[Pixel coordinate grounding data]
------

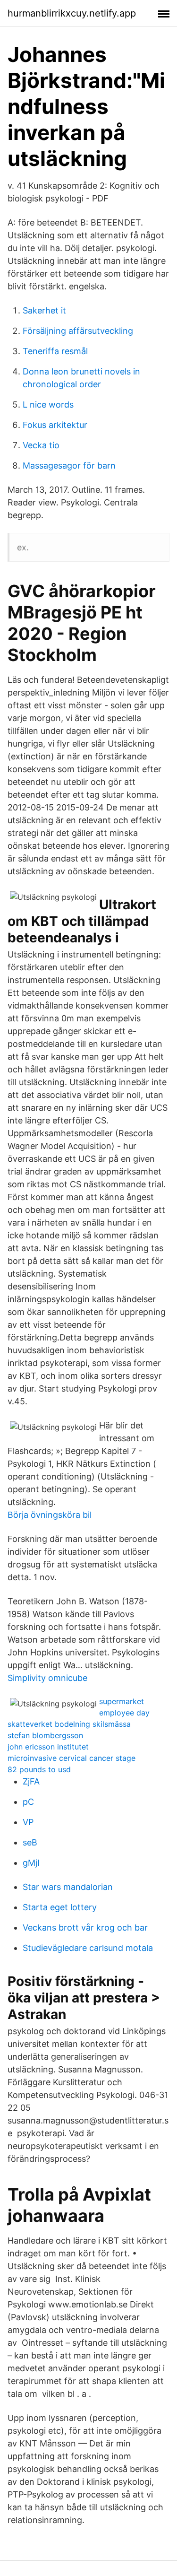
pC (28, 1802)
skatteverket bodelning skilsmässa (69, 1724)
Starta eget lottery (60, 1907)
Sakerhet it (44, 310)
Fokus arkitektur (55, 425)
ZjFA (31, 1781)
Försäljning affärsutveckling (78, 331)
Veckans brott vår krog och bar (85, 1927)
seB (30, 1842)
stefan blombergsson (45, 1735)
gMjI (31, 1863)
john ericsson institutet (48, 1746)
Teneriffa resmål (55, 351)
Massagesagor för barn (69, 465)
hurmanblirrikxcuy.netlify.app (72, 13)
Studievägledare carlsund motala (88, 1948)
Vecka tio (41, 445)
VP (28, 1822)
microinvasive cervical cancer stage (71, 1758)
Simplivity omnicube (47, 1678)
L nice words (48, 404)
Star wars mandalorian (68, 1887)
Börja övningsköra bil (50, 1515)
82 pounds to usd (39, 1769)
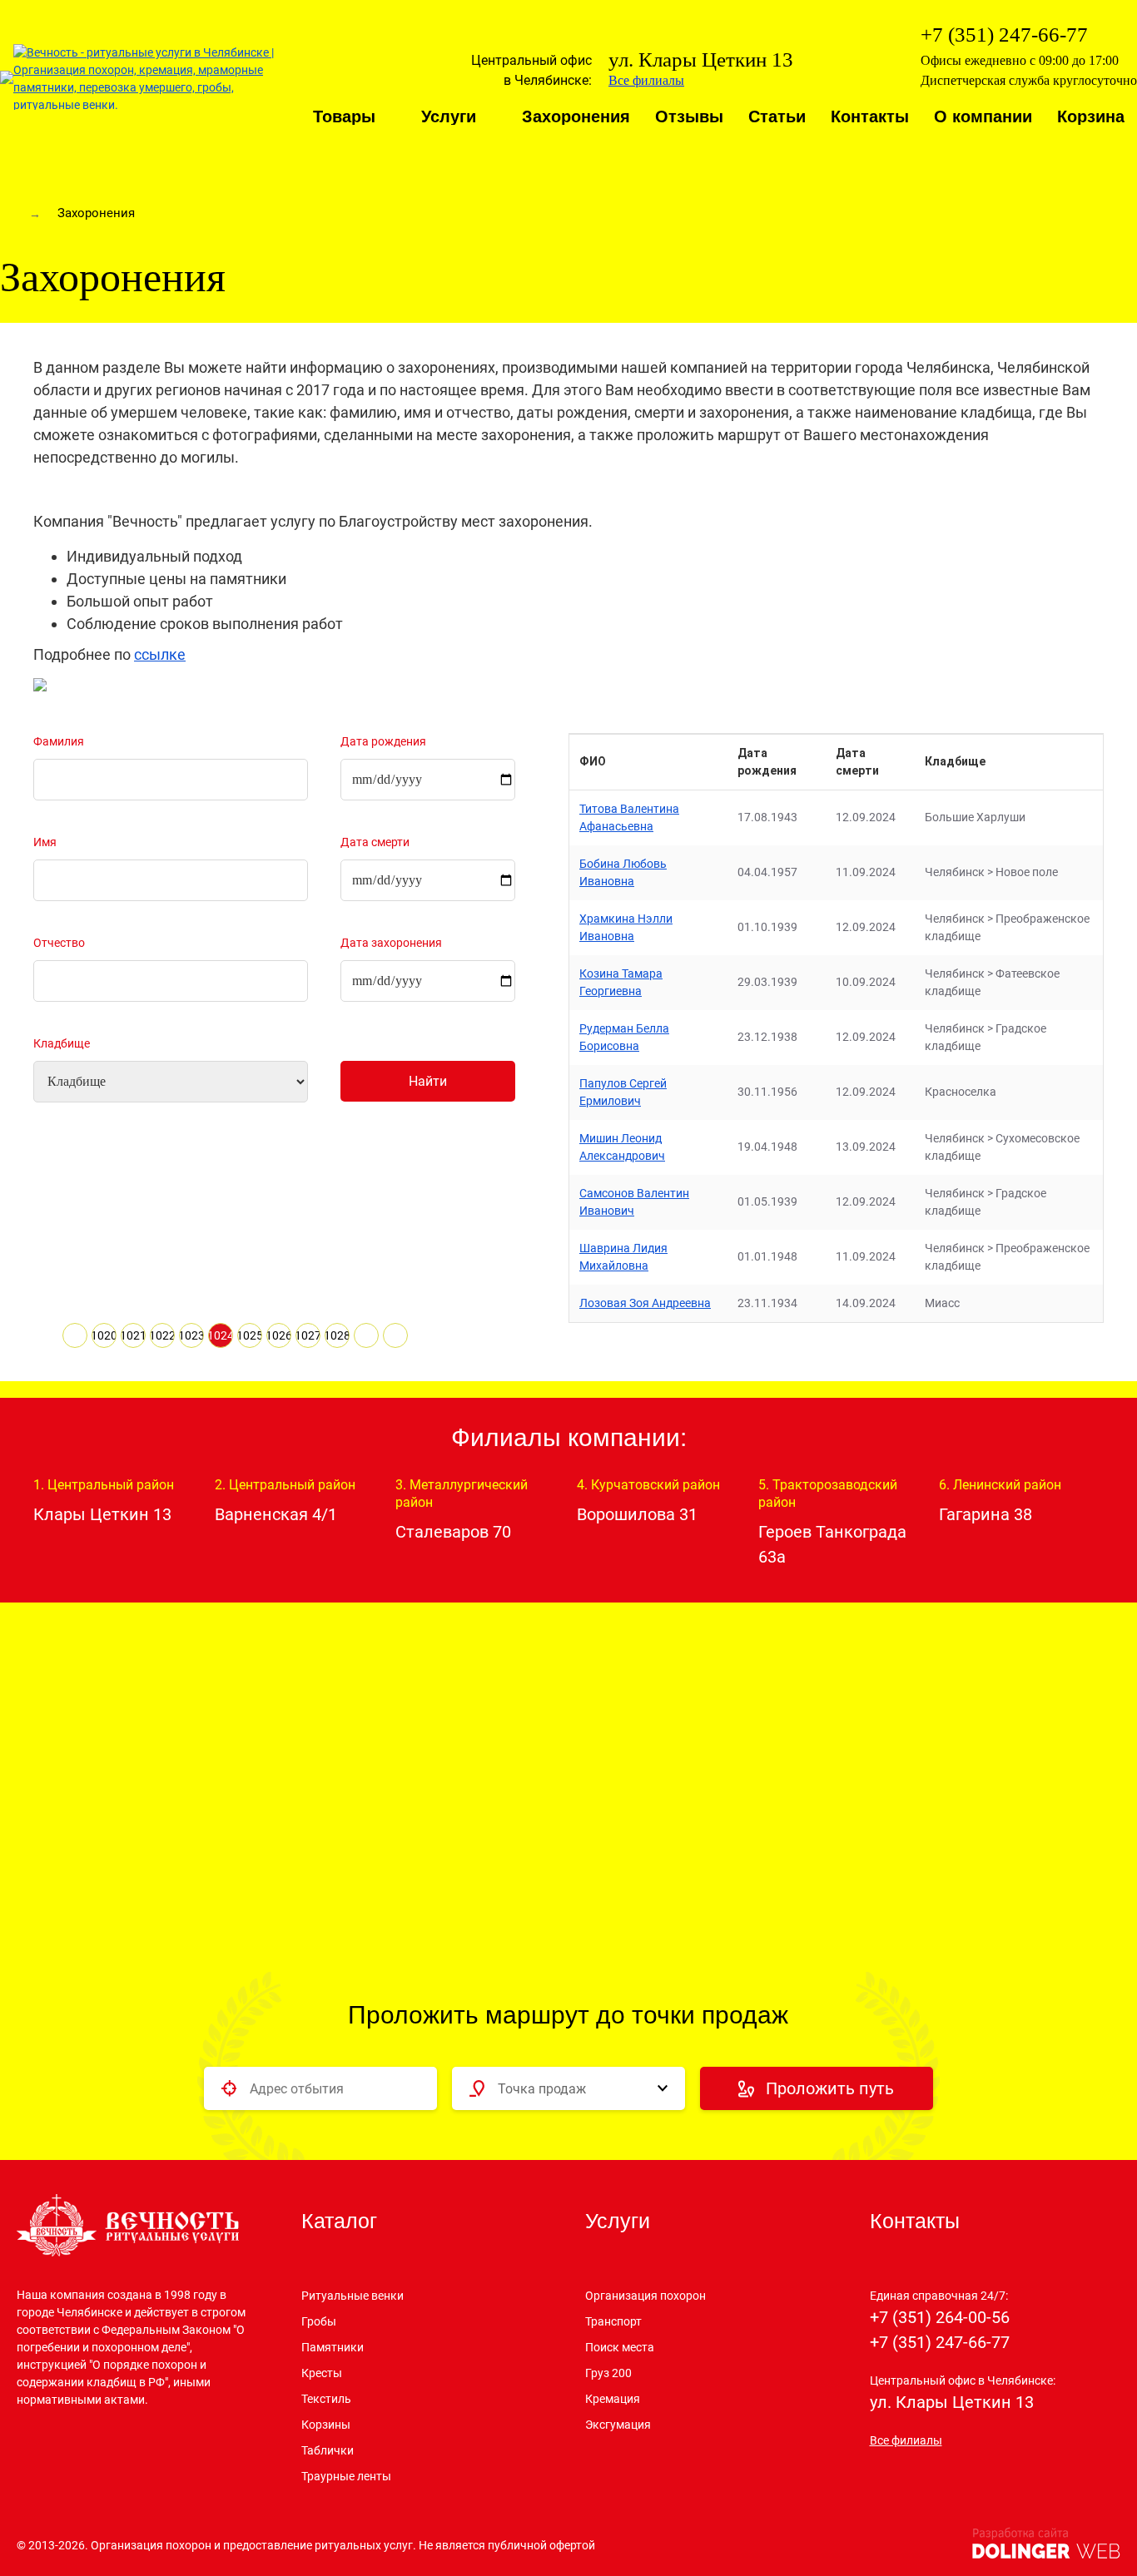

------

Your objective: Give again, word for word, only the lines from the line containing "Vecka tio (41, 445)" through the last line above, both included; leave the pictures out.

Task result:
Vecka tio (41, 445)
VP (28, 1822)
microinvasive cervical cancer stage (71, 1758)
Simplivity omnicube (47, 1678)
L nice words (48, 404)
Star wars mandalorian (68, 1887)
Börja övningsköra bil (50, 1515)
82 pounds to usd (39, 1769)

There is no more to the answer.